- YOUR TASK
What is needed is the run of lines from the one with "歴史 (83, 1718)" through the close of the data, set down exactly.

======== RECORDS FOR THIS TASK ========

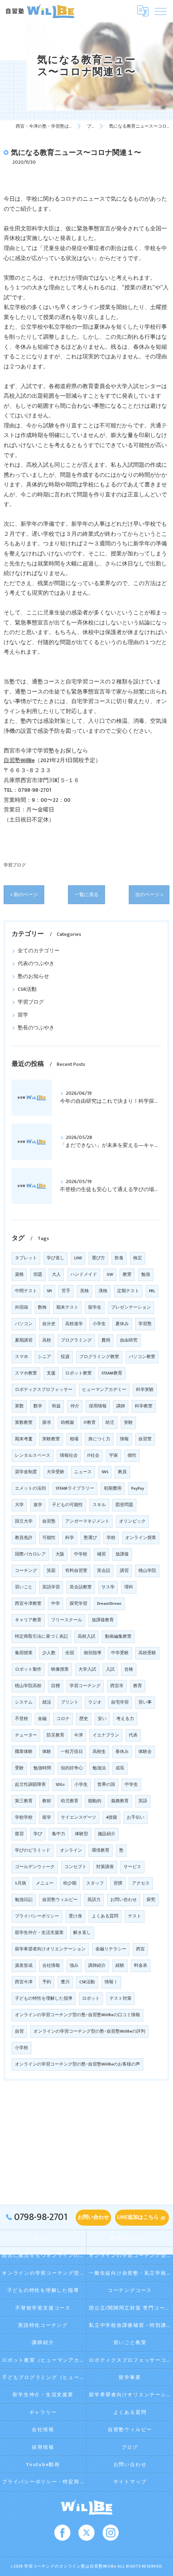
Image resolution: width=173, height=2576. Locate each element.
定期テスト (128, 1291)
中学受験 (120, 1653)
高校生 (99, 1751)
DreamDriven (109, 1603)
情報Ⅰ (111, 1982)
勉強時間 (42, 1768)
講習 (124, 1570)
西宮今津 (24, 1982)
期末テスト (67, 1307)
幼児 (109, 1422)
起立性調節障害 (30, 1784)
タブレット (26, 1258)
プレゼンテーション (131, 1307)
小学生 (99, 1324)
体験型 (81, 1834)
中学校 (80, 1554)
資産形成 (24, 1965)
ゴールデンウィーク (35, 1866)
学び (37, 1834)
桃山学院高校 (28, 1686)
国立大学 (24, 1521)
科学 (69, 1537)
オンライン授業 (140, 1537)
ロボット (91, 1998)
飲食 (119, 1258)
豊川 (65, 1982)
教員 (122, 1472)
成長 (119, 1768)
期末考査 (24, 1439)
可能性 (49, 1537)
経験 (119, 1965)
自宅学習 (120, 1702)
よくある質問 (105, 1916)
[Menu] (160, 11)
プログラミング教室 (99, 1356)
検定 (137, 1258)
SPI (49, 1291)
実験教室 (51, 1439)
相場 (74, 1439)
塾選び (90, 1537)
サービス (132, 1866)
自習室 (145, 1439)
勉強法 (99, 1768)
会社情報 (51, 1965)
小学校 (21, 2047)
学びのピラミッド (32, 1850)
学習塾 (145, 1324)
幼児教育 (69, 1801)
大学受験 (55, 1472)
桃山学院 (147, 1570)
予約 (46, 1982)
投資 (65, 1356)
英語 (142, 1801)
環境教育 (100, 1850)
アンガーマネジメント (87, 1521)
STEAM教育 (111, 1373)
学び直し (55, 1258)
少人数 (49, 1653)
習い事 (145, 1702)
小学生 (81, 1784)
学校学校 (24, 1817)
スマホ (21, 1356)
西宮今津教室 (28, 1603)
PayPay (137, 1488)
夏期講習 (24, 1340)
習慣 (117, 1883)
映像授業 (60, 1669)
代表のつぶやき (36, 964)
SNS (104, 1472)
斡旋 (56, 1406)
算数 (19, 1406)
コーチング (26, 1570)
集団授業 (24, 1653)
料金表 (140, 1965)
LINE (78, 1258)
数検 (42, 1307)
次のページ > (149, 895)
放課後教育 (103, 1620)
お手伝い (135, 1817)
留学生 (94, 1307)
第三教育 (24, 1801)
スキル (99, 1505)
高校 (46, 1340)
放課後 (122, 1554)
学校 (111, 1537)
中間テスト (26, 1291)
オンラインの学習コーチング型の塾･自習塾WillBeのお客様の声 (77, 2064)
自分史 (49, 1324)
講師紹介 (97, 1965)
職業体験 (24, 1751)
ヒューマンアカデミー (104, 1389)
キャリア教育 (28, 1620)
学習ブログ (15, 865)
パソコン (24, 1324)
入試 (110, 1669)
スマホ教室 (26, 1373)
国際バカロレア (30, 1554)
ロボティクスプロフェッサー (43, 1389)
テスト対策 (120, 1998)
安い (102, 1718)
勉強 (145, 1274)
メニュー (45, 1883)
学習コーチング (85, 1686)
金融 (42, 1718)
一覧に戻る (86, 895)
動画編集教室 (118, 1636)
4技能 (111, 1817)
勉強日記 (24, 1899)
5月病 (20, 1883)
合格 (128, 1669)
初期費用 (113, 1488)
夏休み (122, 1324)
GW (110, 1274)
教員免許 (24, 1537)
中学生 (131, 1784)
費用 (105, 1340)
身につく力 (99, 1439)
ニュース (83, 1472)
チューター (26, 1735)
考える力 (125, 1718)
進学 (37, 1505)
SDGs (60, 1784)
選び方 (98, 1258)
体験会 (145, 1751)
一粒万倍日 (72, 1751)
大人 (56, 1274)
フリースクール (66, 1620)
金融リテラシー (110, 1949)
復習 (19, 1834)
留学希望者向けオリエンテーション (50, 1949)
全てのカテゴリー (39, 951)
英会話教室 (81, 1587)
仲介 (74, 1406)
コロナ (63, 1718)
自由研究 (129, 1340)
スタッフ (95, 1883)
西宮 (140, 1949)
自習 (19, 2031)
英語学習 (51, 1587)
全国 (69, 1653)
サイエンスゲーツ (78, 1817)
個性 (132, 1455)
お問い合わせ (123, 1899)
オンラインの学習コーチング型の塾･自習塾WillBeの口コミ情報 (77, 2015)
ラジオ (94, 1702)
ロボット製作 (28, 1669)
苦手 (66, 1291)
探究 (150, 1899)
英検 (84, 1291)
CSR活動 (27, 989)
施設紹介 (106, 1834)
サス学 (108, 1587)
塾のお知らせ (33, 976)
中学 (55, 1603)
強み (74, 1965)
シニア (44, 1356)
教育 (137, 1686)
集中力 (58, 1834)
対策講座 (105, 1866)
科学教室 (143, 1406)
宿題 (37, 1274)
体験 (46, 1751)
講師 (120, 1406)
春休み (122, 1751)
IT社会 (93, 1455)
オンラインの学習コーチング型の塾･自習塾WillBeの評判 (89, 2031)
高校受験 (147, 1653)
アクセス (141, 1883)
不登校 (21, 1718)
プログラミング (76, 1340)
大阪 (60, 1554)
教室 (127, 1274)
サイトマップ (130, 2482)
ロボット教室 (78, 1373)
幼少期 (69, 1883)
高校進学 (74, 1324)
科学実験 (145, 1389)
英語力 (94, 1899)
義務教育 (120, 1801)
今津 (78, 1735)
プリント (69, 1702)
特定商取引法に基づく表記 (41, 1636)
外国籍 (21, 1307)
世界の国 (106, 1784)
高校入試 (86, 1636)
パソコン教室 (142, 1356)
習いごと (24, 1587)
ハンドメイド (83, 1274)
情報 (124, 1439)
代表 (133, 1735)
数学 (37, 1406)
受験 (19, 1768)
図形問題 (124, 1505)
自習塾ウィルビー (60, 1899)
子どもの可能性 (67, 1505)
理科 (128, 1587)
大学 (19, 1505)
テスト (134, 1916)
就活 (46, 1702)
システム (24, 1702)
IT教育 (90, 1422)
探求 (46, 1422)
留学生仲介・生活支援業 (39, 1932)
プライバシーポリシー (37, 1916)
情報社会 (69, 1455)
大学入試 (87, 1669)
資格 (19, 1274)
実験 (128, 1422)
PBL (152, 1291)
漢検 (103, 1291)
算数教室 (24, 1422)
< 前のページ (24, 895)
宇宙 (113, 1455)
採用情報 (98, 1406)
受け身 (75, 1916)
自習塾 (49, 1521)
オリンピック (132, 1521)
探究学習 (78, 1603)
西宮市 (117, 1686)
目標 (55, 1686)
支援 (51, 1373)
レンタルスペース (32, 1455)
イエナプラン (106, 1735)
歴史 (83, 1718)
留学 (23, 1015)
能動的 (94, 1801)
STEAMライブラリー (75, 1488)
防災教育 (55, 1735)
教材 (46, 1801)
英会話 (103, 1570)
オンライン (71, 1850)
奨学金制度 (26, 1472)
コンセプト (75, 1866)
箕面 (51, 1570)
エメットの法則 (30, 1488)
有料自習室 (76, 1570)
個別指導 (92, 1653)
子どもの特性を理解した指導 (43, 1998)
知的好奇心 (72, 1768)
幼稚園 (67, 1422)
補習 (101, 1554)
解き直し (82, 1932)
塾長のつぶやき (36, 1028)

========

- YOUR RESPONSE
歴史 (83, 1718)
留学 (23, 1015)
能動的 (94, 1801)
STEAMライブラリー (75, 1488)
防災教育 (55, 1735)
教材 (46, 1801)
英会話 (103, 1570)
オンライン (71, 1850)
奨学金制度 (26, 1472)
コンセプト (75, 1866)
箕面 (51, 1570)
エメットの法則 (30, 1488)
有料自習室 (76, 1570)
個別指導 (92, 1653)
子どもの特性を理解した指導 (43, 1998)
知的好奇心 (72, 1768)
幼稚園 (67, 1422)
補習 (101, 1554)
解き直し (82, 1932)
塾長のつぶやき (36, 1028)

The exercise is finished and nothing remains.